— Records supplied —
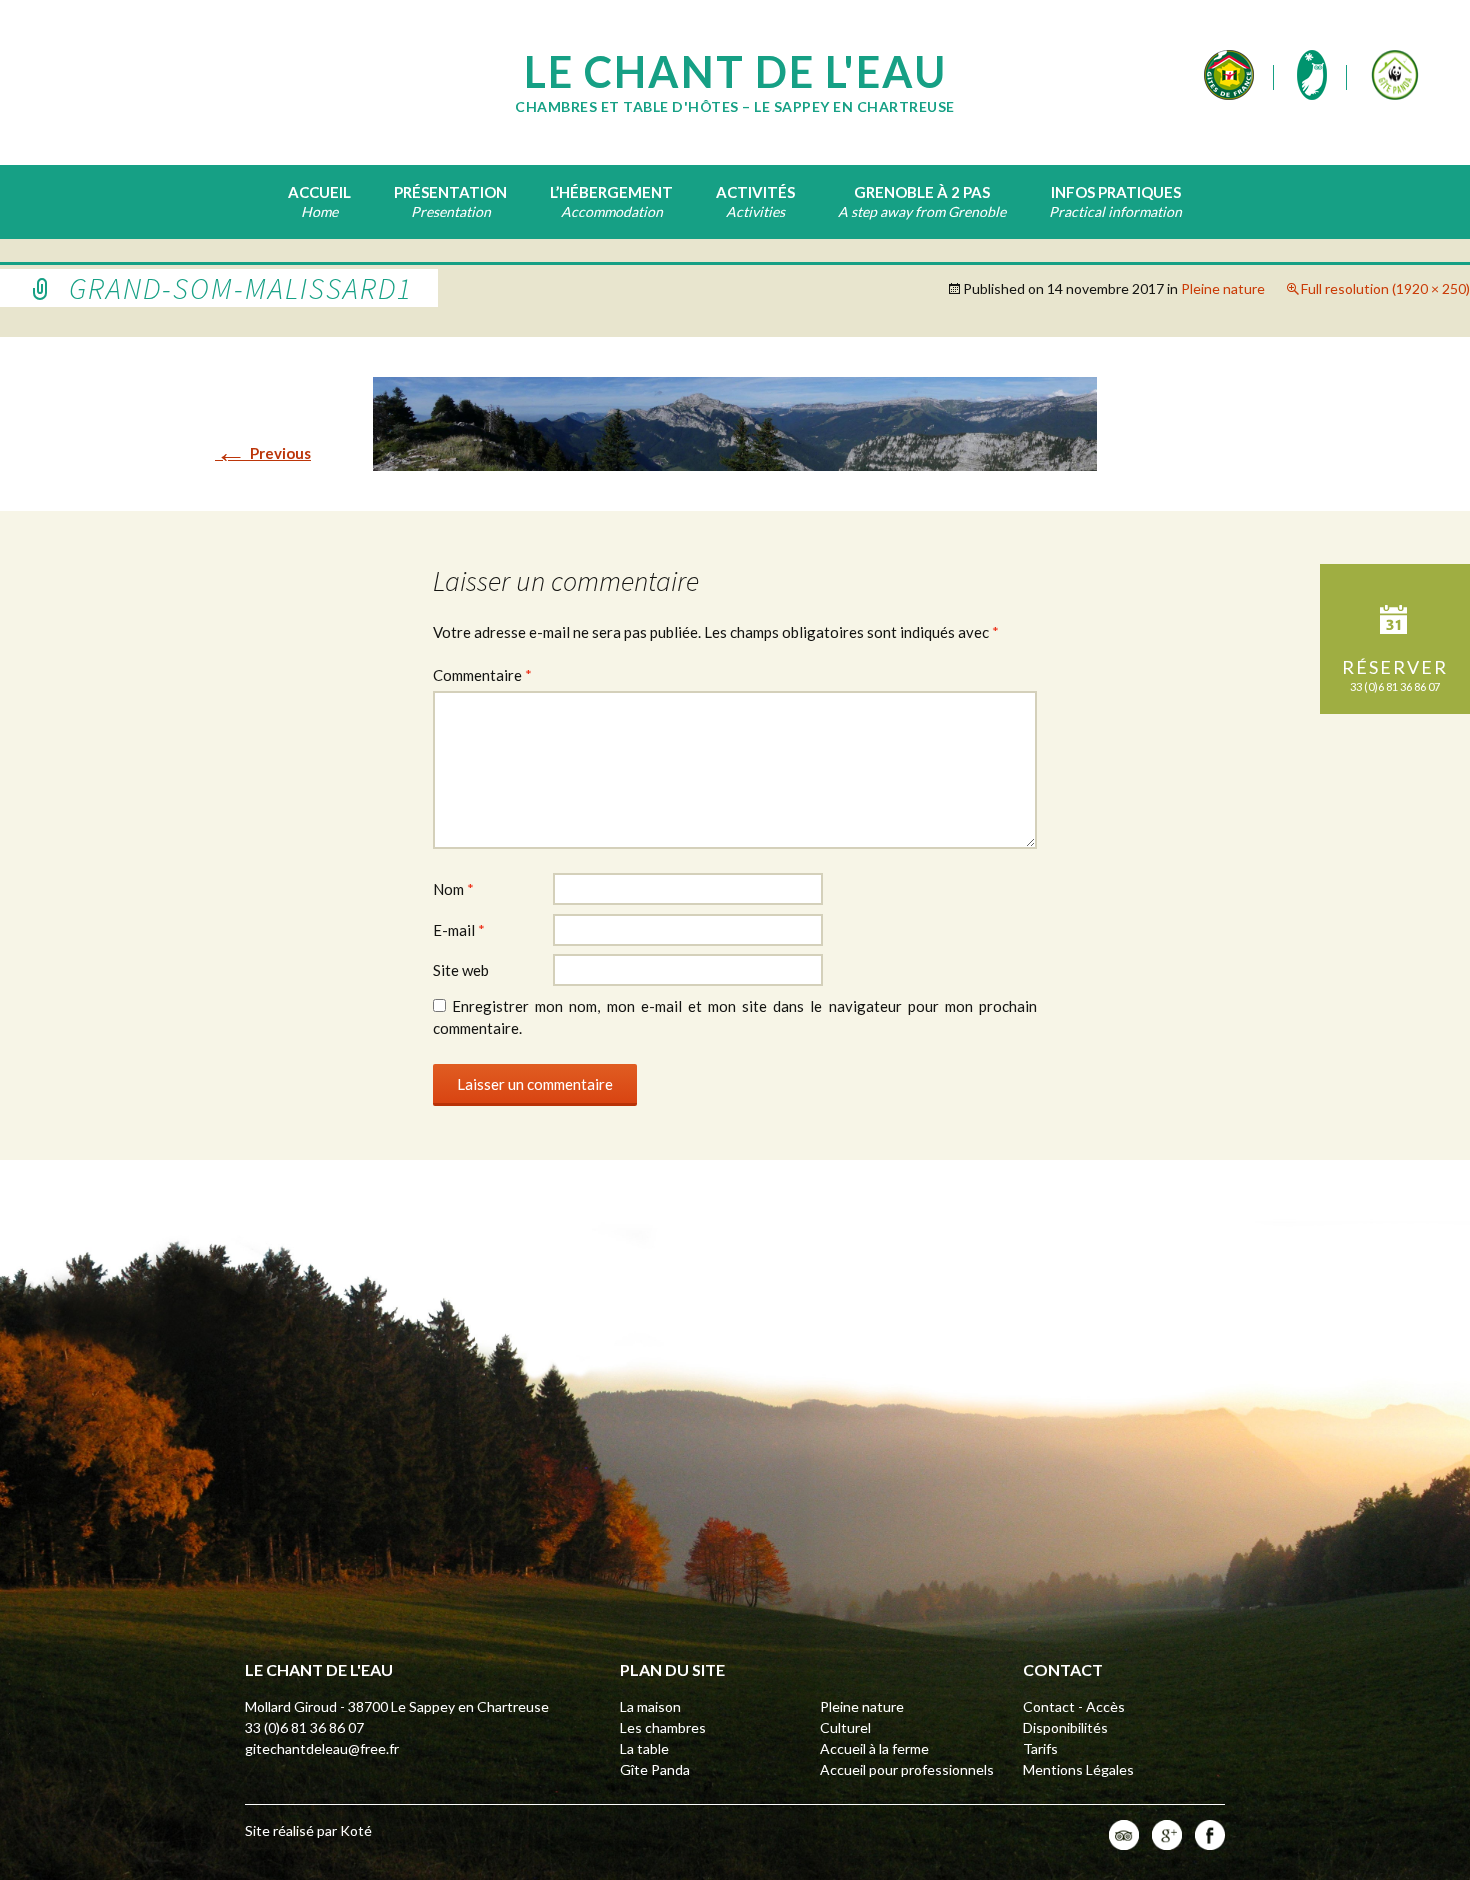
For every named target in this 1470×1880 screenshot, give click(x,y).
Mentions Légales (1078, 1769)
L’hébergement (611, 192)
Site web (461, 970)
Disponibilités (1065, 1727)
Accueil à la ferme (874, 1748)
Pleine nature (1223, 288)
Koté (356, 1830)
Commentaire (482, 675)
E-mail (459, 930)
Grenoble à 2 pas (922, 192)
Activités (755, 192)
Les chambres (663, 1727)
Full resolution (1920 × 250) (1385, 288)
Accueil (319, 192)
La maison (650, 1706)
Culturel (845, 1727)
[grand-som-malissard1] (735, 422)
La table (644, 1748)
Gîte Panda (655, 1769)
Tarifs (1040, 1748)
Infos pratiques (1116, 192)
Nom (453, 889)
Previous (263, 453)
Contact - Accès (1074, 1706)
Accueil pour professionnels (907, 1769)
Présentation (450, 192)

— Exercise details —
Only lines containing the word "Accueil" should be copied from the material above.

— Reply to the exercise —
Accueil à la ferme (874, 1748)
Accueil (319, 192)
Accueil pour professionnels (907, 1769)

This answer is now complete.